Records for the task:

* * *

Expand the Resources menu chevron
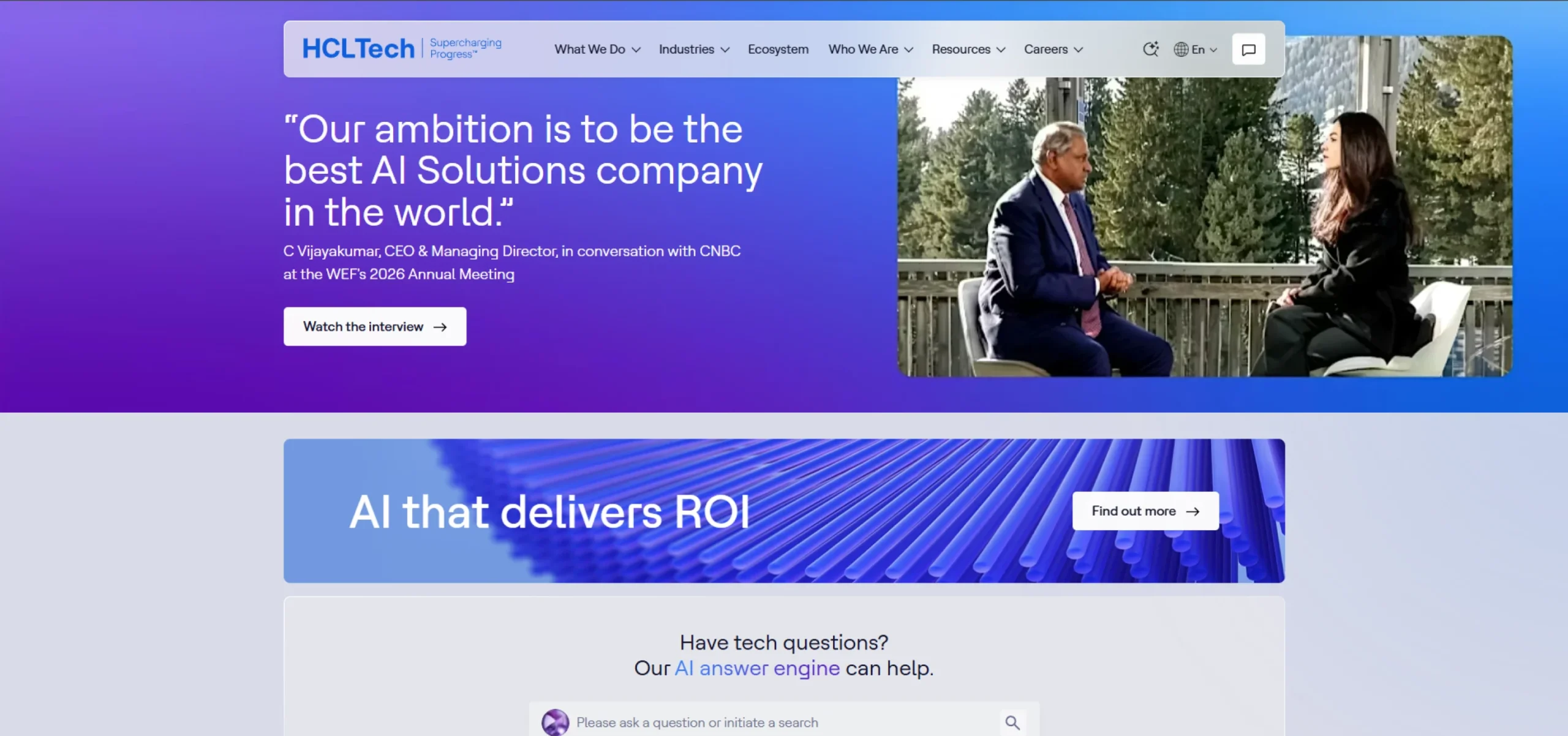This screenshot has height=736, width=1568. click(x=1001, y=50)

* * *

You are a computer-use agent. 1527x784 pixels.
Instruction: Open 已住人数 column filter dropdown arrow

* * *

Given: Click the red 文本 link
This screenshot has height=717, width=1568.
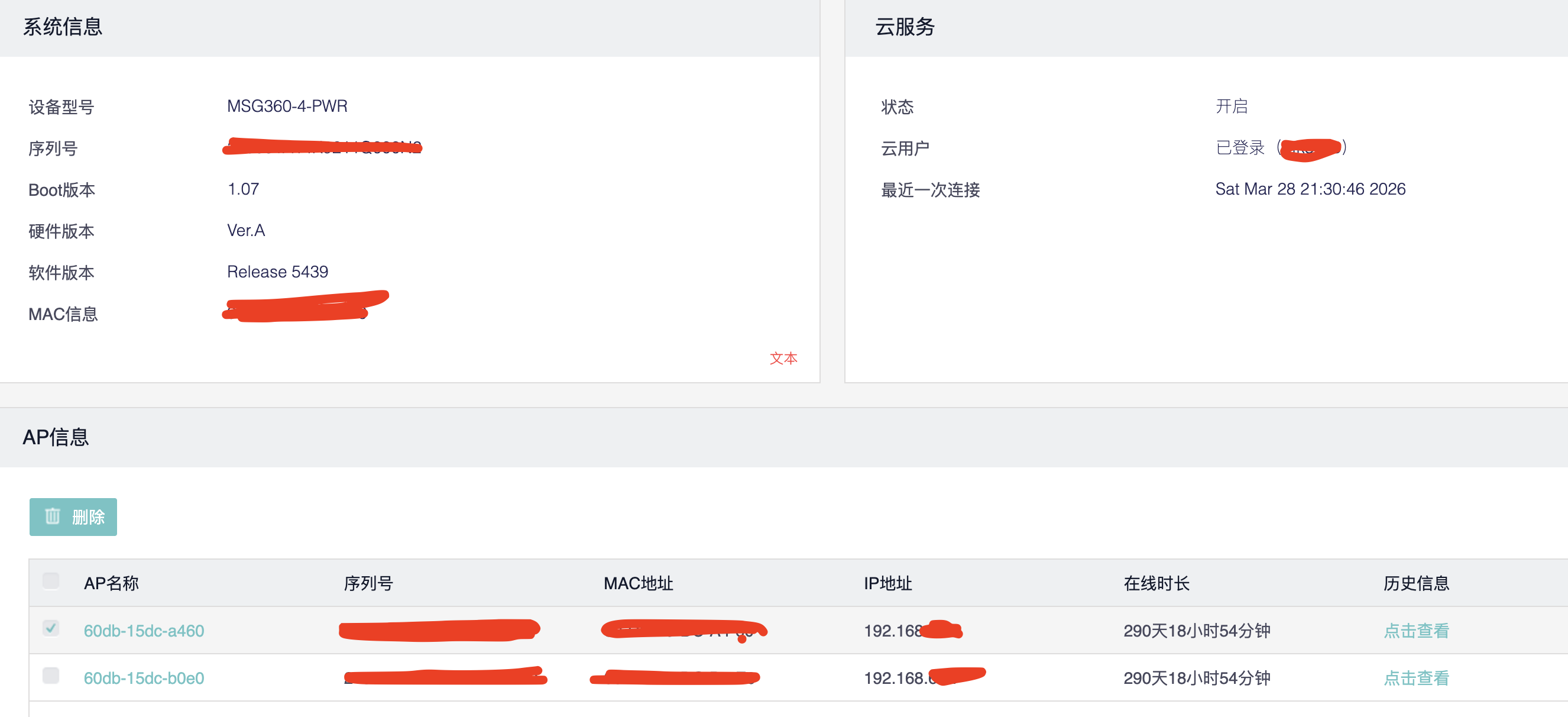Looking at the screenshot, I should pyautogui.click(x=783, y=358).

* * *

Task directions: Would you please copy exactly the part of the entries above that begins at the line containing "You are a computer-use" and ends at the line containing "Instruction: Open 已住人数", both lines included?

Written answer:
You are a computer-use agent. 1527x784 pixels.
Instruction: Open 已住人数 column filter dropdown arrow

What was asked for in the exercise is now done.